* Records for processing:
● ● ● ● ●
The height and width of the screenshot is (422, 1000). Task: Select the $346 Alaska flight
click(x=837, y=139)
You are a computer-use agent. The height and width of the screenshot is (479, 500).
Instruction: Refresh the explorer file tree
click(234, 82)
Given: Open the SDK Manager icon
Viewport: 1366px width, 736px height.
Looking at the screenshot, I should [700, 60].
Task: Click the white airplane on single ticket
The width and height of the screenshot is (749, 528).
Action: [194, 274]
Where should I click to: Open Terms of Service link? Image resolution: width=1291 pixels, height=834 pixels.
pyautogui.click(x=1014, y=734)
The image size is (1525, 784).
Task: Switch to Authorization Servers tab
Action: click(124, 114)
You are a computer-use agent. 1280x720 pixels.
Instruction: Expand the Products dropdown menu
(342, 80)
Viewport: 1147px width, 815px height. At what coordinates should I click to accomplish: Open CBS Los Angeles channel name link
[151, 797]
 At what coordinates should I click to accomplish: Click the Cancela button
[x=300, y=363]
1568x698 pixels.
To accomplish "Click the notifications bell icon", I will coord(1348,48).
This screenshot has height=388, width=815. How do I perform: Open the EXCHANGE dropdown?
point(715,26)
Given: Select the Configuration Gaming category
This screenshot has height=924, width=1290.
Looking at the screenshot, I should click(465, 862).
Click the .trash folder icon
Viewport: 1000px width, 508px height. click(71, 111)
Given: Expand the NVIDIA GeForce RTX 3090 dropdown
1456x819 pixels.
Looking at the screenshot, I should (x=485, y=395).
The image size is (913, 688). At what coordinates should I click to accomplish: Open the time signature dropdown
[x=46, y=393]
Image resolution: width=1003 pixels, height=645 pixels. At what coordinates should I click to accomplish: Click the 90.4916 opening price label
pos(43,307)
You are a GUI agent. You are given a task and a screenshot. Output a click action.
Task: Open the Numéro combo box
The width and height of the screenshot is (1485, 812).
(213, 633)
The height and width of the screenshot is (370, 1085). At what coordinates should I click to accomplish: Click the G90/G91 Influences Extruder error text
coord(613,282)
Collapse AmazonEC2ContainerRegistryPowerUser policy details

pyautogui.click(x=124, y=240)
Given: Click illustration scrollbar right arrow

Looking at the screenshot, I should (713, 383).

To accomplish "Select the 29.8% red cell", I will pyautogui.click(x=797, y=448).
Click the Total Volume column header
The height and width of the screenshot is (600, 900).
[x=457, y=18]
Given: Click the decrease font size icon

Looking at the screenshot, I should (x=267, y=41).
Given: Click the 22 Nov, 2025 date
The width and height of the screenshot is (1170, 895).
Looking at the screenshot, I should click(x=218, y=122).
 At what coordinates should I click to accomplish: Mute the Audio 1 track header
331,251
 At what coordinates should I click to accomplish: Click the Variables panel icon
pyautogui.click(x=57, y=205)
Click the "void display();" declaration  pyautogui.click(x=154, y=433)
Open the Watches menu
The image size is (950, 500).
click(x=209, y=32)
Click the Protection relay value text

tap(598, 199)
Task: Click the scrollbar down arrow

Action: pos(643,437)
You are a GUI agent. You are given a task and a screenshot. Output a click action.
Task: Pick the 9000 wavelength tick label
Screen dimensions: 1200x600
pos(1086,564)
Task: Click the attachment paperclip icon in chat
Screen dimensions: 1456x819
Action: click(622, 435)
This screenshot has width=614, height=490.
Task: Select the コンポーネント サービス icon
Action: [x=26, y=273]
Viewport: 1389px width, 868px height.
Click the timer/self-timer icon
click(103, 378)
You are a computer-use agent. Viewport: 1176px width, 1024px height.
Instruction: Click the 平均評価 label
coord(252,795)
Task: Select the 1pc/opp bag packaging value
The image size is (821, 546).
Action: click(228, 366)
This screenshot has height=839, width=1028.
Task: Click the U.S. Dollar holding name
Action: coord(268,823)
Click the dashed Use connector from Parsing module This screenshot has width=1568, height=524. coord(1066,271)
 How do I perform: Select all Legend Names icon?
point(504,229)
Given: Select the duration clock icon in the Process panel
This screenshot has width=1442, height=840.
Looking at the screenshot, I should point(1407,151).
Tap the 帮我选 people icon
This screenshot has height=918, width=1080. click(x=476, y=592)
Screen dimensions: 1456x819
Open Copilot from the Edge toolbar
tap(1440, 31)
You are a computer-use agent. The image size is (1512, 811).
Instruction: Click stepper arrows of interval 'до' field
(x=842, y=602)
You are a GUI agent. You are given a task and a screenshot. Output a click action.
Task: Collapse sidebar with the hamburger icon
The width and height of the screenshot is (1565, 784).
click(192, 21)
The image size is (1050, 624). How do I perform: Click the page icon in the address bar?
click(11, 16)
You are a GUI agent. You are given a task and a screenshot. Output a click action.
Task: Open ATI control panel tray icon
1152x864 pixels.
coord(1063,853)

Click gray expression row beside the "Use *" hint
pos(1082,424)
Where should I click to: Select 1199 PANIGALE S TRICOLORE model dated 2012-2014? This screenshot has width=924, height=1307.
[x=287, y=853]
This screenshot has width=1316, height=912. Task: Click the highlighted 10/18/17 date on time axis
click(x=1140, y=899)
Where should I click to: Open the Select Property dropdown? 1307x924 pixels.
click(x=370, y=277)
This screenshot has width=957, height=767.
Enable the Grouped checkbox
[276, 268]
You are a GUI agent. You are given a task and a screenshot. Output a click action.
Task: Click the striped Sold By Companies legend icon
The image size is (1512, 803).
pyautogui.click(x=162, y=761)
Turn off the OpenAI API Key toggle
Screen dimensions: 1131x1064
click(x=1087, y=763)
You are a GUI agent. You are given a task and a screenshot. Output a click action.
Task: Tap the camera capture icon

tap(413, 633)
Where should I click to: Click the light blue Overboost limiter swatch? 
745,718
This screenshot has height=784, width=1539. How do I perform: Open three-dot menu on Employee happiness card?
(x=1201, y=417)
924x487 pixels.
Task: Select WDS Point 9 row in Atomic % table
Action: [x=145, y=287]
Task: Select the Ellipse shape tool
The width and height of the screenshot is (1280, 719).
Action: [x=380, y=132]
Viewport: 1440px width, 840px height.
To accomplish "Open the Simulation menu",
● ● ● ● ●
* Do this: Reproduce all of the lines above verbatim, without changing a single character.

* Expected output:
The height and width of the screenshot is (422, 1000). Task: Select the $346 Alaska flight
click(x=837, y=139)
You are a computer-use agent. The height and width of the screenshot is (479, 500).
Instruction: Refresh the explorer file tree
click(234, 82)
Given: Open the SDK Manager icon
Viewport: 1366px width, 736px height.
Looking at the screenshot, I should [700, 60].
Task: Click the white airplane on single ticket
The width and height of the screenshot is (749, 528).
Action: [194, 274]
Where should I click to: Open Terms of Service link? Image resolution: width=1291 pixels, height=834 pixels.
pyautogui.click(x=1014, y=734)
The image size is (1525, 784).
Task: Switch to Authorization Servers tab
Action: click(124, 114)
You are a computer-use agent. 1280x720 pixels.
Instruction: Expand the Products dropdown menu
(342, 80)
Viewport: 1147px width, 815px height. At what coordinates should I click to accomplish: Open CBS Los Angeles channel name link
[151, 797]
 At what coordinates should I click to accomplish: Click the Cancela button
[x=300, y=363]
1568x698 pixels.
To accomplish "Click the notifications bell icon", I will coord(1348,48).
This screenshot has height=388, width=815. How do I perform: Open the EXCHANGE dropdown?
point(715,26)
Given: Select the Configuration Gaming category
This screenshot has height=924, width=1290.
Looking at the screenshot, I should click(465, 862).
Click the .trash folder icon
Viewport: 1000px width, 508px height. click(71, 111)
Given: Expand the NVIDIA GeForce RTX 3090 dropdown
1456x819 pixels.
Looking at the screenshot, I should (x=485, y=395).
The image size is (913, 688). At what coordinates should I click to accomplish: Open the time signature dropdown
[x=46, y=393]
Image resolution: width=1003 pixels, height=645 pixels. At what coordinates should I click to accomplish: Click the 90.4916 opening price label
pos(43,307)
You are a GUI agent. You are given a task and a screenshot. Output a click action.
Task: Open the Numéro combo box
The width and height of the screenshot is (1485, 812).
(213, 633)
The height and width of the screenshot is (370, 1085). At what coordinates should I click to accomplish: Click the G90/G91 Influences Extruder error text
coord(613,282)
Collapse AmazonEC2ContainerRegistryPowerUser policy details

pyautogui.click(x=124, y=240)
Given: Click illustration scrollbar right arrow

Looking at the screenshot, I should (713, 383).

To accomplish "Select the 29.8% red cell", I will pyautogui.click(x=797, y=448).
Click the Total Volume column header
The height and width of the screenshot is (600, 900).
[x=457, y=18]
Given: Click the decrease font size icon

Looking at the screenshot, I should (x=267, y=41).
Given: Click the 22 Nov, 2025 date
The width and height of the screenshot is (1170, 895).
Looking at the screenshot, I should click(x=218, y=122).
 At what coordinates should I click to accomplish: Mute the Audio 1 track header
331,251
 At what coordinates should I click to accomplish: Click the Variables panel icon
pyautogui.click(x=57, y=205)
Click the "void display();" declaration  pyautogui.click(x=154, y=433)
Open the Watches menu
The image size is (950, 500).
click(x=209, y=32)
Click the Protection relay value text

tap(598, 199)
Task: Click the scrollbar down arrow

Action: pos(643,437)
You are a GUI agent. You are given a task and a screenshot. Output a click action.
Task: Pick the 9000 wavelength tick label
Screen dimensions: 1200x600
pos(1086,564)
Task: Click the attachment paperclip icon in chat
Screen dimensions: 1456x819
Action: click(622, 435)
This screenshot has width=614, height=490.
Task: Select the コンポーネント サービス icon
Action: [x=26, y=273]
Viewport: 1389px width, 868px height.
Click the timer/self-timer icon
click(103, 378)
You are a computer-use agent. Viewport: 1176px width, 1024px height.
Instruction: Click the 平均評価 label
coord(252,795)
Task: Select the 1pc/opp bag packaging value
The image size is (821, 546).
Action: click(228, 366)
This screenshot has height=839, width=1028.
Task: Click the U.S. Dollar holding name
Action: coord(268,823)
Click the dashed Use connector from Parsing module This screenshot has width=1568, height=524. coord(1066,271)
 How do I perform: Select all Legend Names icon?
point(504,229)
Given: Select the duration clock icon in the Process panel
This screenshot has width=1442, height=840.
Looking at the screenshot, I should point(1407,151).
Tap the 帮我选 people icon
This screenshot has height=918, width=1080. click(x=476, y=592)
Screen dimensions: 1456x819
Open Copilot from the Edge toolbar
tap(1440, 31)
You are a computer-use agent. The image size is (1512, 811).
Instruction: Click stepper arrows of interval 'до' field
(x=842, y=602)
You are a GUI agent. You are given a task and a screenshot. Output a click action.
Task: Collapse sidebar with the hamburger icon
The width and height of the screenshot is (1565, 784).
click(192, 21)
The image size is (1050, 624). How do I perform: Click the page icon in the address bar?
click(11, 16)
You are a GUI agent. You are given a task and a screenshot. Output a click action.
Task: Open ATI control panel tray icon
1152x864 pixels.
coord(1063,853)

Click gray expression row beside the "Use *" hint
pos(1082,424)
Where should I click to: Select 1199 PANIGALE S TRICOLORE model dated 2012-2014? This screenshot has width=924, height=1307.
[x=287, y=853]
This screenshot has width=1316, height=912. Task: Click the highlighted 10/18/17 date on time axis
click(x=1140, y=899)
Where should I click to: Open the Select Property dropdown? 1307x924 pixels.
click(x=370, y=277)
This screenshot has width=957, height=767.
Enable the Grouped checkbox
[276, 268]
You are a GUI agent. You are given a task and a screenshot. Output a click action.
Task: Click the striped Sold By Companies legend icon
The image size is (1512, 803).
pyautogui.click(x=162, y=761)
Turn off the OpenAI API Key toggle
Screen dimensions: 1131x1064
click(x=1087, y=763)
You are a GUI agent. You are given a task and a screenshot. Output a click action.
Task: Tap the camera capture icon

tap(413, 633)
Where should I click to: Click the light blue Overboost limiter swatch? 
745,718
This screenshot has height=784, width=1539. How do I perform: Open three-dot menu on Employee happiness card?
(x=1201, y=417)
924x487 pixels.
Task: Select WDS Point 9 row in Atomic % table
Action: [x=145, y=287]
Task: Select the Ellipse shape tool
The width and height of the screenshot is (1280, 719).
Action: [x=380, y=132]
Viewport: 1440px width, 840px height.
To accomplish "Open the Simulation menu",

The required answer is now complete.